The Direction: Victor Vu’s Gothic Karaoke
Victor Vu’s visual style is polished but hollow — like a haunted mansion built entirely from IKEA parts. Every shot is drenched in blue light and fog, the international shorthand for “ghost stuff.”
There’s atmosphere, sure, but no rhythm. Scares arrive without setup, twists without logic, and every “reveal” lands with the emotional weight of a dropped napkin. Vu clearly wants to channel Hitchcock or The Sixth Sense, but what we get feels more like Scooby-Doo: The Melodrama Edition.
Even the ghost scenes feel timid. The apparitions don’t so much terrify as politely announce themselves, like waiters delivering doom with impeccable manners.
The Soundtrack: Jump Scare Symphony
The sound design deserves its own award — for persistence, if nothing else. Every flickering candle is accompanied by an ominous whoosh. Every ghost sighting is heralded by the musical equivalent of a cat keyboard being played underwater.
By the end, you’re less scared of the supernatural and more afraid that your speakers are about to file for a restraining order.
Final Verdict
★☆☆☆☆ — One recycled heart out of five.
Vengeful Heart is proof that sometimes it’s better to leave the organs — and the genre — to professionals. It tries to be a ghost story, a murder mystery, and a romantic tragedy, but ends up as a confused Frankenstein’s monster of clichés.
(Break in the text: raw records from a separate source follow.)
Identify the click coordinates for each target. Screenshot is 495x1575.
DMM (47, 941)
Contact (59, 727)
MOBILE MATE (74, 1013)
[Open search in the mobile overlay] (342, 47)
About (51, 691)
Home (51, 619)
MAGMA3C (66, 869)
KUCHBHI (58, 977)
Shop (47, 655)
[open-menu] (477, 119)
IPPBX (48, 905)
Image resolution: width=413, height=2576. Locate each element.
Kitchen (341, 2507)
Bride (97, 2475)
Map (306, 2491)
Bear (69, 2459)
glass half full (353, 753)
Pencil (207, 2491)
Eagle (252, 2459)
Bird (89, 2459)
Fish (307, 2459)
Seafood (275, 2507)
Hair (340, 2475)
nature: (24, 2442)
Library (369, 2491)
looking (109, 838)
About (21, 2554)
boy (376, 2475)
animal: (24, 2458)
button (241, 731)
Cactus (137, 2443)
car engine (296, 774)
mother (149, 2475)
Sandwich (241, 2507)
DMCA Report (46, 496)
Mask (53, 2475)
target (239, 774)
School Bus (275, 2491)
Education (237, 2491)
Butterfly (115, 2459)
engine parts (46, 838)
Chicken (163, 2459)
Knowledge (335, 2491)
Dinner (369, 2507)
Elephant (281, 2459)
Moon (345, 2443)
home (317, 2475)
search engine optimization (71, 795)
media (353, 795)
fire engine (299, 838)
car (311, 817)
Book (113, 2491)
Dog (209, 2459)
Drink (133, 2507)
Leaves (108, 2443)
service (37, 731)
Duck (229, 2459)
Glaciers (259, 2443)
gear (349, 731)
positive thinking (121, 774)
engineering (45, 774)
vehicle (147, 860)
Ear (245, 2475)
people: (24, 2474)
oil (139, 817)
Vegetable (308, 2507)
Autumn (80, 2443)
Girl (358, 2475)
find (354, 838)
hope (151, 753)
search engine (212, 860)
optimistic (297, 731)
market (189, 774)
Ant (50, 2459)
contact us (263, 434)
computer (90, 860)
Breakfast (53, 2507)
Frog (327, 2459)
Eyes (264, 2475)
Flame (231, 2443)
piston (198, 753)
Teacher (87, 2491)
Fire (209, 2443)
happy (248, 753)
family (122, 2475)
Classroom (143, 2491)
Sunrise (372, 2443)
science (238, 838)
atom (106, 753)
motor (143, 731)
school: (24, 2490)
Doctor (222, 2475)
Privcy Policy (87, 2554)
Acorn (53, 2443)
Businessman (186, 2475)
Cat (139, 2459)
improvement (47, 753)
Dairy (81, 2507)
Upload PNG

There are glimpses of potential — a few moody visuals, some solid performances — but they’re buried under melodrama, exposition dumps, and enough narrative cardiac arrest to warrant an emergency defibrillator.
The moral of the story? Don’t take hearts from strangers. Don’t vacation in haunted houses. And for the love of cinema, don’t let Victor Vu operate on your plot.
In short: this movie flatlined, and no ghostly intervention could bring it back.